Traditionally, the in-house carpenters would make three coffins for a dead pope, placed one inside the other like a Russian doll. The inner coffin was made of cypress wood, to highlight the pope’s mortality. The middle coffin was made of lead to preserve the corpse from the deterioration of the flesh and thus enhance the pope’s spirituality, while the third outer coffin was made of oak or elm to represent eternal power and strength that transcends death. 

But in 2024, Pope Francis changed the papal burial protocol. Unlike his predecessors, he will be laid to rest in a single cypress casket, with an inner lining of zinc, with minimal ornamentation, bearing only the inscription “Franciscus”.

In another break with tradition, Francis’s coffin will not be buried within the Vatican Walls but in Rome, at the Basilica of Saint Mary Major (Santa Maria Maggiore). He will be buried in the bare earth, another break with tradition, on the other side of the Tiber River, near the buzzy Monti-Esquilino district. Even after death, Pope Francis wants to retain a certain distance from the Holy See. 

Suggested read: The Papal Succession

In the days immediately following his death, excavating teams at the basilica spent hours digging into the ground to finalise an appropriate spot for the cypress coffin. A lot of Romans were surprised by this, having become accustomed to lavish papal caskets and burials. Francis has requested something much simpler.

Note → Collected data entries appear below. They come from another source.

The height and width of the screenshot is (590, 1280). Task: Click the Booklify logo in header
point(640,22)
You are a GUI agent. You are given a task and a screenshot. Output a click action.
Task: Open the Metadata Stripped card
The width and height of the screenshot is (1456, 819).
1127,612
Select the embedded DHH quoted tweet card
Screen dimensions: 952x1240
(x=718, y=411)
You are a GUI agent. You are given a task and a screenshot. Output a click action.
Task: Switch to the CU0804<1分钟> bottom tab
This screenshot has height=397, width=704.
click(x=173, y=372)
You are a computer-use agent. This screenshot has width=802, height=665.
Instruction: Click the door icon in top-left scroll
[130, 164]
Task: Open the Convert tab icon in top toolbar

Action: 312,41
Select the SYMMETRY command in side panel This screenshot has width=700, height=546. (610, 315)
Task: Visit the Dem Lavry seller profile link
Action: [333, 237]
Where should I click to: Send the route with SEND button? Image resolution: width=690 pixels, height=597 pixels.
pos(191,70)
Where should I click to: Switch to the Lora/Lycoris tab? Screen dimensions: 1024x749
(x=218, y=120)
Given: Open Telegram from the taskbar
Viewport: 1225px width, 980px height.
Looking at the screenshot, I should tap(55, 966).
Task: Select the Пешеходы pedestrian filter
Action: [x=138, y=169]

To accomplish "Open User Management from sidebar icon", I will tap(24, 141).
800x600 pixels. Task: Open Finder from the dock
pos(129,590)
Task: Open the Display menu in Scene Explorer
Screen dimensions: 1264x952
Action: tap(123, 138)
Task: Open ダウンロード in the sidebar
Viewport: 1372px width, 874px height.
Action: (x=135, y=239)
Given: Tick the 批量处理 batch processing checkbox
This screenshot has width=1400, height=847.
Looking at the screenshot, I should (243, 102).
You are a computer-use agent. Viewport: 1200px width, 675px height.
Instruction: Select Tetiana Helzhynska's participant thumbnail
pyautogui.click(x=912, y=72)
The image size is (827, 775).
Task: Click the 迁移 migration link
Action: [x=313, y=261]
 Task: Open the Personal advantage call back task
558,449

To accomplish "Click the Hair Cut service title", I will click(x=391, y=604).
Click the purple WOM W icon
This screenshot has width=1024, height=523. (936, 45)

The Vatican’s carpentry shop is itself a subunit of a department known as the Floreria Apostolica, which literally means “apostolic flower shop”, but it no longer has anything to do with floristry. Though in the past it did take care of flowery decorations within the apostolic palace (another specific office does that now) the 40 people who work at the Floreria currently handle the Vatican’s events, ranging from celebrations and conclaves, to papal audiences and the pope’s funeral arrangements. 

The Floreria people carefully prepare the funeral site, placing a long red carpet that runs from the altar to the pope’s coffin, forming the shape of a cross. 

High above the sagrato (St.Peter’s entrance), one side of the Charlemagne Wing running along the 11-meter tall basilica portico is the place where the cameramen and reporters usually sit.  

The Floreria not only oversee the logistics of these events, but also protocol, which comes down to hard core politics. They are in charge of “placing” the 200 heads of state and government, religious leaders and royals who are attending the pope’s funeral service, which takes place around the open-air altar in front of St Peter’s Basilica. In that delicate task, the Floreriatakes guidance from the Prefecture of the Papal Household, the Vatican body in charge of overseeing the official audiences granted by the pope to world leaders. 

The decisions on who sits in the front row, middle row, back row, whether to the right or to the left, are the result of delicate manoeuvres. Getting it wrong risks triggering diplomatic rows. 

The delicate task of assigning a seat to each leader is based on the geo-political importance of the country they represent, a source from the Floreria told me. “So this time it will be starting from Trump, downward”.